• [Problem]: List each line of the entries below that contains the word "external". Case counts.

** START OF Material supplied **

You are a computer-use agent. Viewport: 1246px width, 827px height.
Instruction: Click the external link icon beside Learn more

** END OF Material supplied **
** START OF Material supplied **

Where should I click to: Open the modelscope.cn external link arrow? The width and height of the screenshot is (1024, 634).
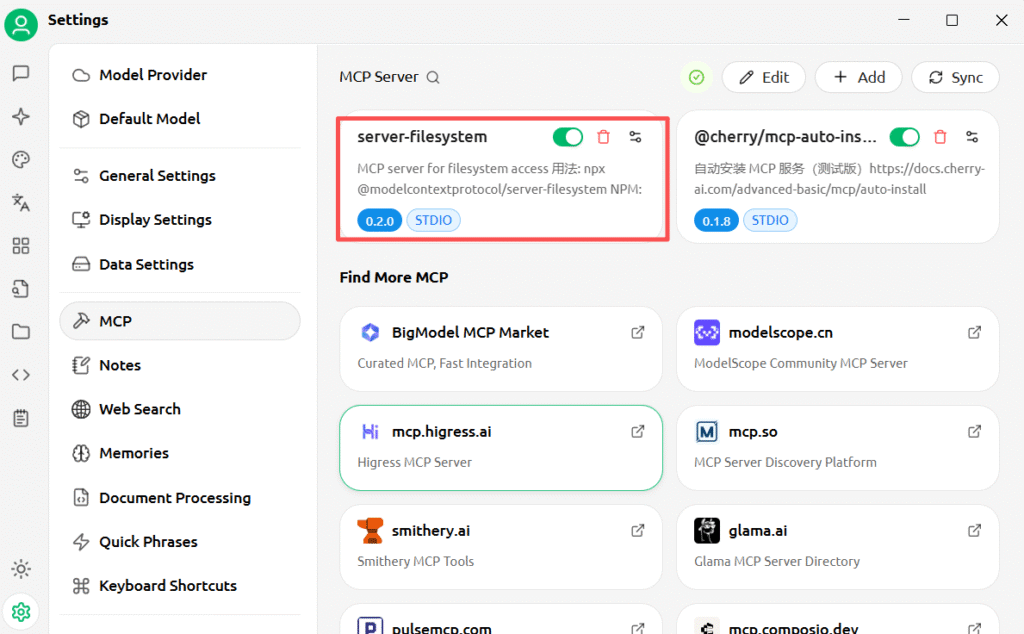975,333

** END OF Material supplied **
** START OF Material supplied **

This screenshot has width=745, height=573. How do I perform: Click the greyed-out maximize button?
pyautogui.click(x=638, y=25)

** END OF Material supplied **

• [Result below]:
Instruction: Click the external link icon beside Learn more
Where should I click to: Open the modelscope.cn external link arrow? The width and height of the screenshot is (1024, 634).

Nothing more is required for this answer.